_TASK INSTRUCTIONS_
Your task is to copy the lines of the data below from the line holding "December 2009 (20, 1892)" through the line holding "February 2015 (18, 1374)", inclusive, exactly and with nothing added.

_TASK MATERIAL_
....
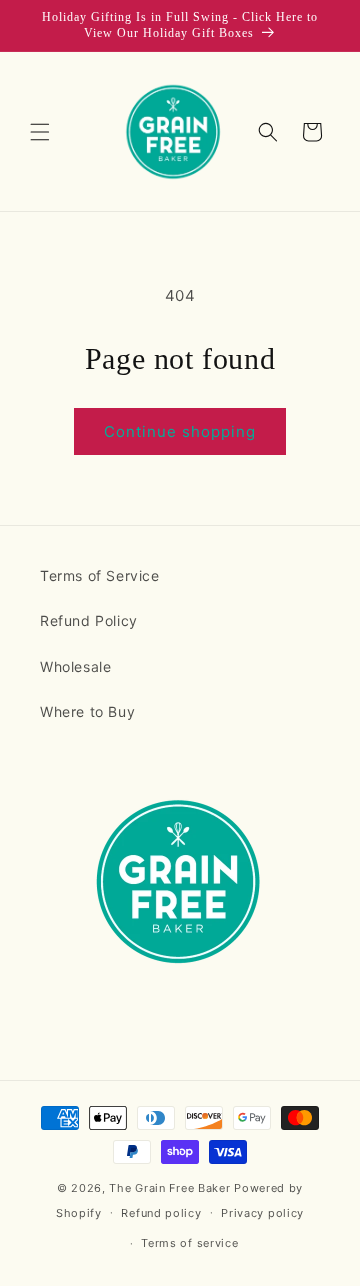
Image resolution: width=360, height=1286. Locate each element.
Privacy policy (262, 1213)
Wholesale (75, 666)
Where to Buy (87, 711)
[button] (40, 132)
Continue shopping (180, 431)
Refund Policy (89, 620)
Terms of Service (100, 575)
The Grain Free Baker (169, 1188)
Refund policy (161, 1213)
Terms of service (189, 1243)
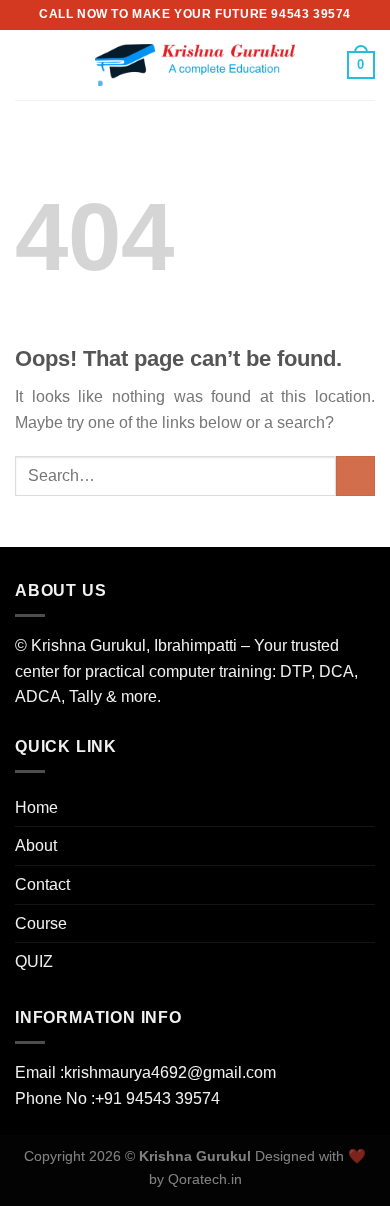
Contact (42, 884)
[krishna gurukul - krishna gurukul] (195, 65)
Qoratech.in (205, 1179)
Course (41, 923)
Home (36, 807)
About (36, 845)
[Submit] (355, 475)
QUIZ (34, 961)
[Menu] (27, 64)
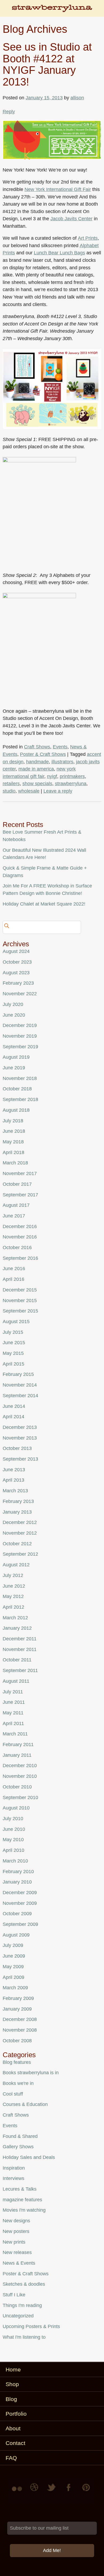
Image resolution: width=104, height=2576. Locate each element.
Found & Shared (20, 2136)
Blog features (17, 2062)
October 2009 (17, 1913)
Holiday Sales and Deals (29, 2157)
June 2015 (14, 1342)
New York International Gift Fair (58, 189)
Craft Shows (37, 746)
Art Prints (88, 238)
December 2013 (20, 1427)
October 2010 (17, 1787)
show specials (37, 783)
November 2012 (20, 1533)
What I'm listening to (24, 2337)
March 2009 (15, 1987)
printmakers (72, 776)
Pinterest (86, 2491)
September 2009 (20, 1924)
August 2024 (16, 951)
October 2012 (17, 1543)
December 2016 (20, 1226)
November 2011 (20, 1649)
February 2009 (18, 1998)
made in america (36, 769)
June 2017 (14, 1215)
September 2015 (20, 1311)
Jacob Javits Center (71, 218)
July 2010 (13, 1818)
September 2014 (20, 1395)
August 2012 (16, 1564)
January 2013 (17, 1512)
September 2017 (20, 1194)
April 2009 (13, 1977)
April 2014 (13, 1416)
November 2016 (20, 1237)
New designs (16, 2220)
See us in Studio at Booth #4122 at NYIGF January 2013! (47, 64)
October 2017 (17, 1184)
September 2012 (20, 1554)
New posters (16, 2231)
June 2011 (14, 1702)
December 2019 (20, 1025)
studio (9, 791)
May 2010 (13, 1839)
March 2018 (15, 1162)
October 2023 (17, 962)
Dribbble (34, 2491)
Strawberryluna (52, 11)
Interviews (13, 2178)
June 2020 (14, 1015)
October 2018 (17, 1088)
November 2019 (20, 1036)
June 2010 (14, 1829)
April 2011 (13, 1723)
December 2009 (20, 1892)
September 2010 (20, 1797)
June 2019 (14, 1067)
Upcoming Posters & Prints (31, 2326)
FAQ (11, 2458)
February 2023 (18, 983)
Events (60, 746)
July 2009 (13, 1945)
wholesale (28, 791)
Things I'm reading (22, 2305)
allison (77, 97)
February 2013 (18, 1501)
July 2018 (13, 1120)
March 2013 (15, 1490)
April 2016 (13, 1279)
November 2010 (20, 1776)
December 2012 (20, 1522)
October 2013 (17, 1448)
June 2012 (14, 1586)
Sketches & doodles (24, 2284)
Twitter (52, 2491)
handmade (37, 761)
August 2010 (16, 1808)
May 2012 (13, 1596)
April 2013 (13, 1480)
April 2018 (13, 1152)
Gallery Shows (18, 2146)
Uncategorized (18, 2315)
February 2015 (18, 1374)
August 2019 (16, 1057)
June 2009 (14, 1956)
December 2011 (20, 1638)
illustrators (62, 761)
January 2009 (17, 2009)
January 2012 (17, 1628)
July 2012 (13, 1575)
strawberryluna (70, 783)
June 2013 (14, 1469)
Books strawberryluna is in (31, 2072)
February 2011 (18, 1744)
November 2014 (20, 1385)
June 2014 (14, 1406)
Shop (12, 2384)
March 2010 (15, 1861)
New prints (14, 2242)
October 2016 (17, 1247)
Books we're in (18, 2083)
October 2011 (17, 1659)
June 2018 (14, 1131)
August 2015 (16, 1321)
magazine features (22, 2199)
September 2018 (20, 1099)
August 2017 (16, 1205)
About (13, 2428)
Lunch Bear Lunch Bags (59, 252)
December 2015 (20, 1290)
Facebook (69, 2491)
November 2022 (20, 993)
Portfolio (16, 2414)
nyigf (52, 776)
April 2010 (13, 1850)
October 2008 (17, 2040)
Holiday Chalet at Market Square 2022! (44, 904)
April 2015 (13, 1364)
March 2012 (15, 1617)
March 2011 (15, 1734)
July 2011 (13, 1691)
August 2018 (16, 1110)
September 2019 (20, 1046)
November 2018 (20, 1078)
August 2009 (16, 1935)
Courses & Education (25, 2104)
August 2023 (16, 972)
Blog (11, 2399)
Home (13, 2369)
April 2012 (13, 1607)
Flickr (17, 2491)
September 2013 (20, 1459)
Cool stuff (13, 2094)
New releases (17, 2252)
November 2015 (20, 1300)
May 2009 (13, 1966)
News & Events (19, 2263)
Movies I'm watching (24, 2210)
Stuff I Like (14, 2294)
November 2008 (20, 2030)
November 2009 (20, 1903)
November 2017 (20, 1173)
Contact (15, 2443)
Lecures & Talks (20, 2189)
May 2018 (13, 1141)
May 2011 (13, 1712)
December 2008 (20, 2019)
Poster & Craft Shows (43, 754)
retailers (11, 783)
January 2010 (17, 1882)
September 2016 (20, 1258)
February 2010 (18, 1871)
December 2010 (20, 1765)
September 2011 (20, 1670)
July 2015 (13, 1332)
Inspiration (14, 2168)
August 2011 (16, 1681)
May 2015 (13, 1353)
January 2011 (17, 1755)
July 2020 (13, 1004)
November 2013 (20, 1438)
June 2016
....
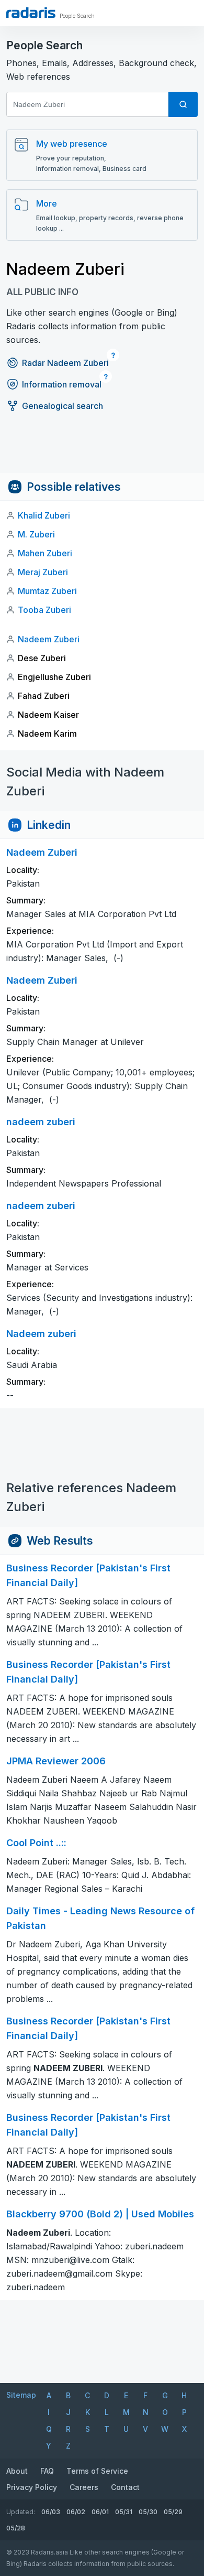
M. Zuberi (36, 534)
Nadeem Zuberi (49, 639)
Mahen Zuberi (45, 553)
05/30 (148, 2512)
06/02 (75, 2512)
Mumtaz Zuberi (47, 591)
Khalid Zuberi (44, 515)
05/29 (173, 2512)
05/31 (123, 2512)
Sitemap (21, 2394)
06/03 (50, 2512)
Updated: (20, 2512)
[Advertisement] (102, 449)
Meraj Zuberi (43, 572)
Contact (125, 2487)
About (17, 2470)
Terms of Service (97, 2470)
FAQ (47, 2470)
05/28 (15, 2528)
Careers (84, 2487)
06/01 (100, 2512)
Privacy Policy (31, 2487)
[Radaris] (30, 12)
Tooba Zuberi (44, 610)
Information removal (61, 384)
....
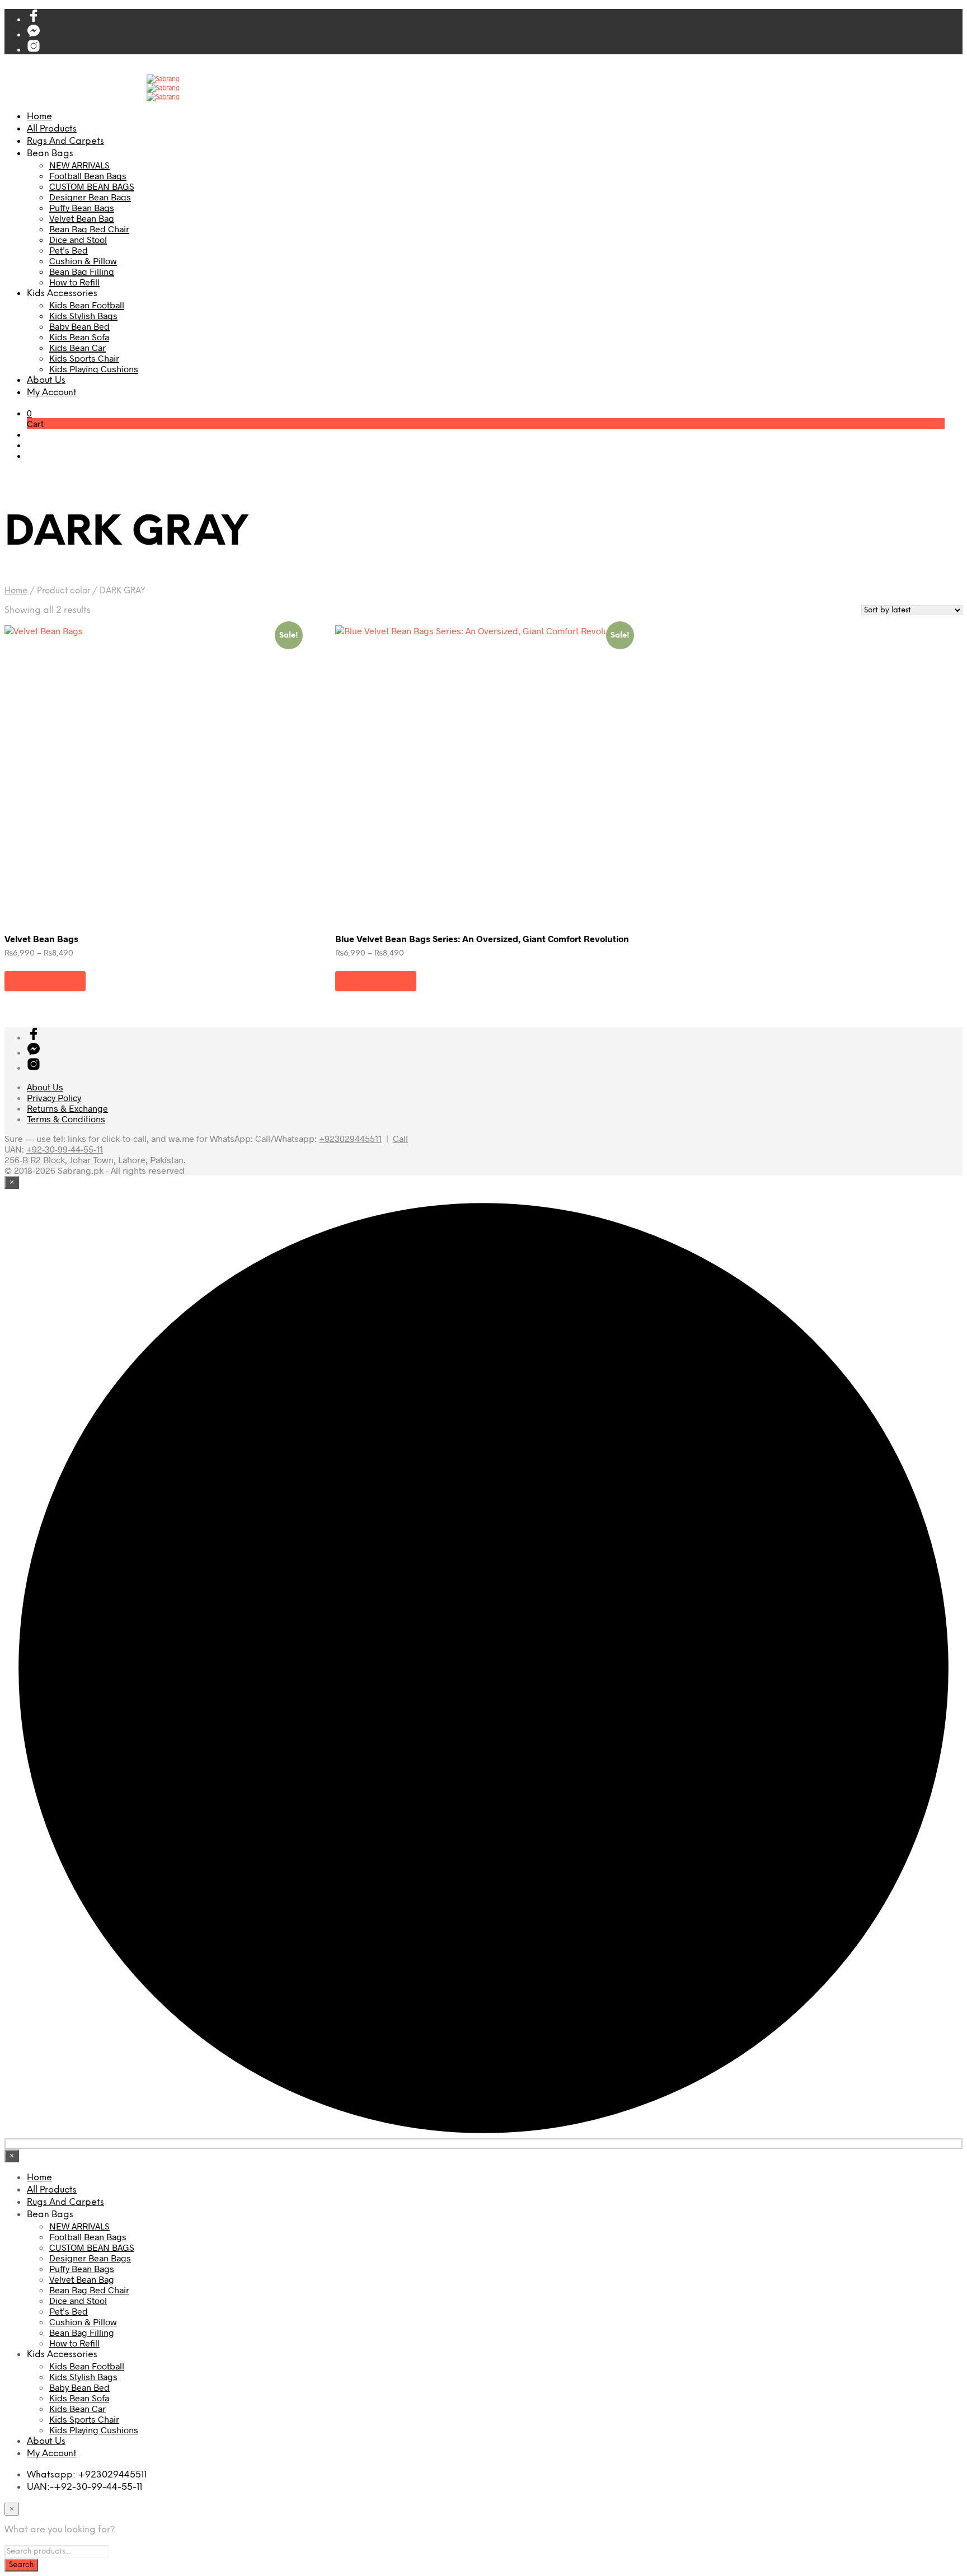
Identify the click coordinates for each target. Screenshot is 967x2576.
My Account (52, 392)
....
_EXERCISE ANSWER_
December 2009 (20, 1892)
September 2010 (20, 1797)
June 2019 (14, 1067)
Upcoming Posters & Prints (31, 2326)
FAQ (11, 2458)
February 2023 (18, 983)
Events (60, 746)
July 2009 (13, 1945)
wholesale (28, 791)
Things I'm reading (22, 2305)
allison (77, 97)
February 2013 (18, 1501)
July 2018 (13, 1120)
March 2013 (15, 1490)
April 2016 (13, 1279)
November 2010 (20, 1776)
December 2012 (20, 1522)
October 2013 (17, 1448)
June 2012 (14, 1586)
Sketches & doodles (24, 2284)
Twitter (52, 2491)
handmade (37, 761)
August 2010 (16, 1808)
May 2012 (13, 1596)
April 2013 (13, 1480)
April 2018 (13, 1152)
Gallery Shows (18, 2146)
Uncategorized (18, 2315)
February 2015 (18, 1374)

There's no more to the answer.